## TEXT PASSAGE
○ ○ ○ ○
HOME 4-wheelers Hit Roadblock
Wilderness Society List Fuels Debate on Access to Wild Lands





BACK
By Judd Slivka
The Arizona Republic

May. 25, 2000


BADGER SPRINGS - ''Boulder pollution'' is what Sanford Cohen calls it, his voice thick with the sarcasm that only the federal government seems to inspire on these trails.

More than 20 boulders, each big enough for a grown man to sprawl over, are strewn across the old Badger Springs Jeep Trail. Each is spaced so that a four-wheel vehicle can't make it past and drive into the Agua Fria National Monument, representing another salvo in a running battle between environmental groups and off-highway enthusiasts.

Cohen, a Prescott radio station owner and the president of the Prescott Open Trails Association, an off-highway vehicle advocacy group, is sitting on his four-wheeler in front of the boulders, decrying the establishment of the national monument.

''I've been riding here for 8 1/2 years,'' Cohen said, ''and now I'll never do it again.''

His is a frequent lament, evidenced perhaps by the bullet holes in the ''Closed to all motor vehicles'' sign.

Today, the Wilderness Society releases a report naming the Grand Canyon and the Sonoran Desert that covers much of southern Arizona as two of the 15 most endangered wild places in the nation, due in large part to off-highway vehicle usage.
○ ○ ○ ○
## TASK PROMPT
Extend the news story about four-wheelers and the Agua Fria National Monument, picking up right after its last sentence.

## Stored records
○ ○ ○ ○
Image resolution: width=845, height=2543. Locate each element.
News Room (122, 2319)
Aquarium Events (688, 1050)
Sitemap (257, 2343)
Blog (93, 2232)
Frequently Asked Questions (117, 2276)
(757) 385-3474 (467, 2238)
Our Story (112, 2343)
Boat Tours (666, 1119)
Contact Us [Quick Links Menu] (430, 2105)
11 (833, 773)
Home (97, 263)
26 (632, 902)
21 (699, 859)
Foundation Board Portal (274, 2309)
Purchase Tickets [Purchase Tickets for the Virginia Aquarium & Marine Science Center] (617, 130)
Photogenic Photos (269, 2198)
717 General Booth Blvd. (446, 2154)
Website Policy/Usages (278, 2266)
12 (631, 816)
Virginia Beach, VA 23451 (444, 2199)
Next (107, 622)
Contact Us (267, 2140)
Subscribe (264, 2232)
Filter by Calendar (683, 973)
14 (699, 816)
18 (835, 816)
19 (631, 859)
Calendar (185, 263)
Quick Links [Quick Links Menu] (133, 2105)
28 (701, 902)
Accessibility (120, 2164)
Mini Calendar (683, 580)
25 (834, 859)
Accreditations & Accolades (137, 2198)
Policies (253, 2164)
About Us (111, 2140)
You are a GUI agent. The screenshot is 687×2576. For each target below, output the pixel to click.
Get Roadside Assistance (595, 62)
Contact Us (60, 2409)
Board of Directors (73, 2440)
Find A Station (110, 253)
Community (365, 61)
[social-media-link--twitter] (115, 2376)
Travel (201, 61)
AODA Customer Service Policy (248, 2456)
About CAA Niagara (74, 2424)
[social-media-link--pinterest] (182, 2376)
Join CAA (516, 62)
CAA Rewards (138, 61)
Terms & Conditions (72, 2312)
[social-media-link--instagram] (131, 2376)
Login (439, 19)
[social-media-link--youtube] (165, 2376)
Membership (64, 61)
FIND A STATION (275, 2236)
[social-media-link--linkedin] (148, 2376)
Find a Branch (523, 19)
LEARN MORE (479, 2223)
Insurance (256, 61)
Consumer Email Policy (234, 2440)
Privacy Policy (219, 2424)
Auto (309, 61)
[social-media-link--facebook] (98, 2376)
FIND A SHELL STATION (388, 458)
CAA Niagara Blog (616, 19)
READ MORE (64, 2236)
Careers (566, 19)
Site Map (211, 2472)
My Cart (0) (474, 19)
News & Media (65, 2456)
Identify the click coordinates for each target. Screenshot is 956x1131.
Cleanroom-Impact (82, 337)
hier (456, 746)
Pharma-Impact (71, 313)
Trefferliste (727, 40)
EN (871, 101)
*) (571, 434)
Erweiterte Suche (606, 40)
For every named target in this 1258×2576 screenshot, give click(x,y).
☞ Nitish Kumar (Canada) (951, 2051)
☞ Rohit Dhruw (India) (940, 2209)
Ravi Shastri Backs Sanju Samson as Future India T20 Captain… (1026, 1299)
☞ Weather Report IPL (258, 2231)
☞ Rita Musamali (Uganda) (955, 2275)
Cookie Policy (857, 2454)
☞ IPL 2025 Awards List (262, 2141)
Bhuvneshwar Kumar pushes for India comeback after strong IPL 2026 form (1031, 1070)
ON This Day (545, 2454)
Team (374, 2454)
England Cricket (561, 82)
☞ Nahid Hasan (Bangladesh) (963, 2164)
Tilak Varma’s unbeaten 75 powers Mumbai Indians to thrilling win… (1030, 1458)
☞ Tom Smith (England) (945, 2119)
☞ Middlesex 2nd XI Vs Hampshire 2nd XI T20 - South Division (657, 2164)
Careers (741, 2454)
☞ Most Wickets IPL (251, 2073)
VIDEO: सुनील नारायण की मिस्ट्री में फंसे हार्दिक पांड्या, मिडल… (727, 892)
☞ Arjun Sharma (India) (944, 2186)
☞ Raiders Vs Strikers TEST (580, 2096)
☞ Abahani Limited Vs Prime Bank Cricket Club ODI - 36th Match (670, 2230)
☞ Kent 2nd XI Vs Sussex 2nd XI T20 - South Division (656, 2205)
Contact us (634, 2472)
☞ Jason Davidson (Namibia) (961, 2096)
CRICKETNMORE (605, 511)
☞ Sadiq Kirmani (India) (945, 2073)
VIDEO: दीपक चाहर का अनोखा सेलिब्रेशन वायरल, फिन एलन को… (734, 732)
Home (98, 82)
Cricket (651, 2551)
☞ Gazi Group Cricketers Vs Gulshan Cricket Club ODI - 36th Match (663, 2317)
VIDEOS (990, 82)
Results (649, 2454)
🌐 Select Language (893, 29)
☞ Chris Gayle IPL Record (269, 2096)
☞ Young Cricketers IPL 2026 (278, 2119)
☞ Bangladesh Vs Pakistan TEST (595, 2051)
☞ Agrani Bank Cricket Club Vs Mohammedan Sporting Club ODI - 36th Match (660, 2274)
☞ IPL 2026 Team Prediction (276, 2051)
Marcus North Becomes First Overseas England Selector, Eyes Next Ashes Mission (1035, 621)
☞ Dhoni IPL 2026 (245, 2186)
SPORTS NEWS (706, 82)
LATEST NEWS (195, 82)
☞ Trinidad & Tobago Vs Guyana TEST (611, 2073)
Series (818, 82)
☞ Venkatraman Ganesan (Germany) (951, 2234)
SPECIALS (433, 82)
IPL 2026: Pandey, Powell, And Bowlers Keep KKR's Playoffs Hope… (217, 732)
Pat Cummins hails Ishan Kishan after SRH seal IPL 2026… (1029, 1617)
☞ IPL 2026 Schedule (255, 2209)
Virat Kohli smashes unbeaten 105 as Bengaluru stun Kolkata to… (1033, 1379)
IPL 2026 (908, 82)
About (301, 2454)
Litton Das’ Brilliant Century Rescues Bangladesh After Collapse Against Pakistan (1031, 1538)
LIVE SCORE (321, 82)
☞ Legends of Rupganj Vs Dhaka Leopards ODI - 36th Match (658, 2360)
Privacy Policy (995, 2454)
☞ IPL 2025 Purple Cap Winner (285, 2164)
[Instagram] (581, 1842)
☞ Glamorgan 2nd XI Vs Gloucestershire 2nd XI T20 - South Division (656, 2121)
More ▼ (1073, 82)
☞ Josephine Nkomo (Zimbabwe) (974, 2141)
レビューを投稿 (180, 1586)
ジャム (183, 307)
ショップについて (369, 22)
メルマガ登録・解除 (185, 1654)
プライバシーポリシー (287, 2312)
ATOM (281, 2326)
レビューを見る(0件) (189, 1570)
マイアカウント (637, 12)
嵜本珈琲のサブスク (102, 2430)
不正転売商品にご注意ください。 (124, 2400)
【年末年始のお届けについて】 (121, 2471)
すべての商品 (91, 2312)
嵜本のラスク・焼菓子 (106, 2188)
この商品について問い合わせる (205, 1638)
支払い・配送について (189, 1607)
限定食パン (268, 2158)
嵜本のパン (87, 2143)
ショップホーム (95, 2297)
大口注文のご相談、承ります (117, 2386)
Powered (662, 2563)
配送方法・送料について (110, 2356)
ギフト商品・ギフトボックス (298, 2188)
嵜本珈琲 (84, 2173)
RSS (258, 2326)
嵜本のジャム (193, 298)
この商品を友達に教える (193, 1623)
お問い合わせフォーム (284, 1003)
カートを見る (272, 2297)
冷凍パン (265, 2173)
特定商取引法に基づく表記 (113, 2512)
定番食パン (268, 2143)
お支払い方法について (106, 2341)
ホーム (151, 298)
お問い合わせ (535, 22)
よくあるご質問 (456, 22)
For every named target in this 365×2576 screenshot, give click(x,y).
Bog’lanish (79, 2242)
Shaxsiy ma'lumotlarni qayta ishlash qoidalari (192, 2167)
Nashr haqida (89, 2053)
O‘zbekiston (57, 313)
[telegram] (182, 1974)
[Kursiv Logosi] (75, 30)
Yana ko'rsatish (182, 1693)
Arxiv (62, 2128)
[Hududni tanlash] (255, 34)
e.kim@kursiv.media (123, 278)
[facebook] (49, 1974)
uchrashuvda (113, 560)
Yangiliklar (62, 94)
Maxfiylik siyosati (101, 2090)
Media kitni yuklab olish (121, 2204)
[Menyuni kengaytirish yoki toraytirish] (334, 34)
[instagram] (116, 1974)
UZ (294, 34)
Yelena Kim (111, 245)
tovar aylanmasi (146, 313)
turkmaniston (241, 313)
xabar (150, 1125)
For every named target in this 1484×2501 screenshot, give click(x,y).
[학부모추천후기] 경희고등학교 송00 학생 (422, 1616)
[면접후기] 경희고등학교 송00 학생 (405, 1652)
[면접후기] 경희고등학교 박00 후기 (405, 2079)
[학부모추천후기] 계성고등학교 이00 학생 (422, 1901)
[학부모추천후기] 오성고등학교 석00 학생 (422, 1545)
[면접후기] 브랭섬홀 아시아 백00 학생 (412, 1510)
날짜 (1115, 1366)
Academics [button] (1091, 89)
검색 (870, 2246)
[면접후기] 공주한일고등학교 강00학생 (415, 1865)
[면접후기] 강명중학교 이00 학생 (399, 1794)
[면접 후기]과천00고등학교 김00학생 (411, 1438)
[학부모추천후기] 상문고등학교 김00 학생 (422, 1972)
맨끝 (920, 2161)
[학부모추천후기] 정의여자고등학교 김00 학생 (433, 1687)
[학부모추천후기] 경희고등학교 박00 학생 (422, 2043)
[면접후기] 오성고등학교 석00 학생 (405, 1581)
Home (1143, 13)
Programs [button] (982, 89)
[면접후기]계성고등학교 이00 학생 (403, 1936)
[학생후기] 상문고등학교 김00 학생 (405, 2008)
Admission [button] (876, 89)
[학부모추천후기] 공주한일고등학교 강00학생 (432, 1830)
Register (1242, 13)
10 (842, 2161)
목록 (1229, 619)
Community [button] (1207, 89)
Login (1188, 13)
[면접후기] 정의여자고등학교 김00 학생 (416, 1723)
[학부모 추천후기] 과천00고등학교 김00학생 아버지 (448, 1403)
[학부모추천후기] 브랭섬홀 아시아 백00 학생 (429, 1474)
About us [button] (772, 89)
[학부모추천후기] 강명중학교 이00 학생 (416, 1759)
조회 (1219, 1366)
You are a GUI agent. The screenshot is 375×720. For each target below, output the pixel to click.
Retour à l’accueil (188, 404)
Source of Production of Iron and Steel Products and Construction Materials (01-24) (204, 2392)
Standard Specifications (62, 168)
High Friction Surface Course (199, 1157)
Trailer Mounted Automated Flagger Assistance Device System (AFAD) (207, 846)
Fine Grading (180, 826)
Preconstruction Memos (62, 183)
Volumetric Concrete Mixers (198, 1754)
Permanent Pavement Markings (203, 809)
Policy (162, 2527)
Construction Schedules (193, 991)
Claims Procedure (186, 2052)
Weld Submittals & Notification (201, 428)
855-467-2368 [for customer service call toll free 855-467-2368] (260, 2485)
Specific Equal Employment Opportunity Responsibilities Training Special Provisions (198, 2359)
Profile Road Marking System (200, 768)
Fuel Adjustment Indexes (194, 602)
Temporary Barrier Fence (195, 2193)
○ ○ ○ ○
## ANSWER TO THE EXERCISE
Motorized touring, from boats in the Colorado River to quad-wheelers coursing through the desert, are endangering the areas' ecosystems, the report says. The most noticeable motorized tourists are the quad-wheelers, and while the Agua Fria National Monument has few roads running through it and looks nothing like the abused and wheel-rutted lands in the Tonto National Forest north of Phoenix, it is becoming a battleground and a case study in the tug of war for wild lands access.

Off-highway vehicle advocates - folks driving everything from pickups to all-terrain vehicles to snowmobiles off the paved path - have criticized federal government policies they say kowtow to environmental groups that have recently been beating the drum about the harm caused by off-highway vehicles.

The environmental groups say that off-highway vehicle use is not conducive to preserving wild lands.

Cohen admittedly is one of the cleaner-living off-highway vehicle advocates. He and his group travel existing roads and clean up after themselves. On a recent trip to the area around the monument, Cohen filled a trash bag with other people's garbage.

He taught his daughter to ride in a flat, sandy place in what is now the monument. He and friends used to take the Badger Springs Jeep Trail down to the Agua Fria River and picnic, soak their feet and look at the petroglyphs.

''We like to think of ourselves as motorized hikers,'' Cohen said. ''I've got a bad knee. It hurts me to hike long distances. By restricting our way of getting to the monument, you restrict our access to the monument.''

The Bureau of Land Management, which administers the monument, finds itself in as difficult a position as many other national forests and parks: How do you give equal access to all groups - riders, hikers, shooters - without one group infringing on another?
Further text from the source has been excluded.